Fractional Reserve Banking: Fractional Reserve Credit
Secondly, I smile in satisfaction at your wisdom about the monetary insanity, and, putting the last piece of the puzzle into place, merely remark, in typical Mogambo melodrama, “Hear me, doomed ones! It all came from debt, which comes from Federal Reserve credit, from which springs multiplication by fractional-reserve banking, which creates the debt and the money, which is how money now comes into existence! And the fractional-reserve ratio at the banks is so insane that it has financed a debt so huge, so freaking huge, so un-payably huge, so insanely, monstrously huge that no scale created by man can weigh it!”
Taking a question from the audience, “How ridiculous is the fractional-reserve ratio?” I laugh derisively and say “It can only be crudely estimated by the difference between a paltry $798 billion in cash, and the sum total of everything else! Zillions of dollars in assets, created by an equivalent debt! Hahaha! We’re freaking doomed! Doomed! Hahaha! Welcome to the insane hell of fractional-reserve banking!”

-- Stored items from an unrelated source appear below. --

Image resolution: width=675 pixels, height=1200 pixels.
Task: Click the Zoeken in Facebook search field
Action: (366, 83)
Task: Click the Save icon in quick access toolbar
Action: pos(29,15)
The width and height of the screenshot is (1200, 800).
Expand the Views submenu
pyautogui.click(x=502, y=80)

Apparently, both the Federal Reserve and their fellow American morons missed the significance of the Modigliani Lifetime Income Hypothesis, which holds that, in the particular and in the aggregate, people cannot spend more over a lifetime than they make over a lifetime. If you try to, through assuming debt and then cleverly dying before you have to pay it back, then the loss incurred by creditors will be the offset to THEIR lifetime income, proving Modigliani’s original hypothesis.
If, however, you make the big mistake of taking on more debt and then NOT dying, then you will doubtlessly notice that your future consumption will be, by the necessity of the Modigliani’s hypothesis, reduced because of your excessive current consumption.

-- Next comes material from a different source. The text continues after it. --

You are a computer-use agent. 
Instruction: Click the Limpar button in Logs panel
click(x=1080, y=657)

Maybe this is why consumer credit grew at only a 2.8% annual rate, or by $5.5 billion, in July, slowing markedly from June. I dunno.

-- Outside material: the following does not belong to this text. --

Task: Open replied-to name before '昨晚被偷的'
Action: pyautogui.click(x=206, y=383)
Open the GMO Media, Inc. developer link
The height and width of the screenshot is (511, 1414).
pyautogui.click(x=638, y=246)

Fractional Reserve Banking: Inflation
But nevertheless, it is the inflation in prices that makes me crazy with fear, and sure enough, on Bloomberg.com we read, “Labor costs rose 4.9 percent in the second quarter compared with the 4 percent gain economists expected. Productivity rose at an annual rate of 1.6 percent after a 4.3 percent pace in the previous quarter.”
And if you have done your economics homework (which I doubt), then you know that the word “inflation” refers to a growing amount of money in existence, which only later shows up in higher prices. In that regard, Addison Wiggin, co-author of the best selling book “Empire of Debt “, remarks, “If we were to measure economic health by credit expansion, the United States has the worst inflation in history.”
And as far as actual price inflation is concerned, TheInternationalForecaster.com estimates that inflation is actually running at 10.8%!
Until next week,
The Mogambo Guru
for The Daily Reckoning
Mogambo sez: I am almost giddy with glee that gold and silver are being manipulated down like this, as it means “bargains galore!” Whee!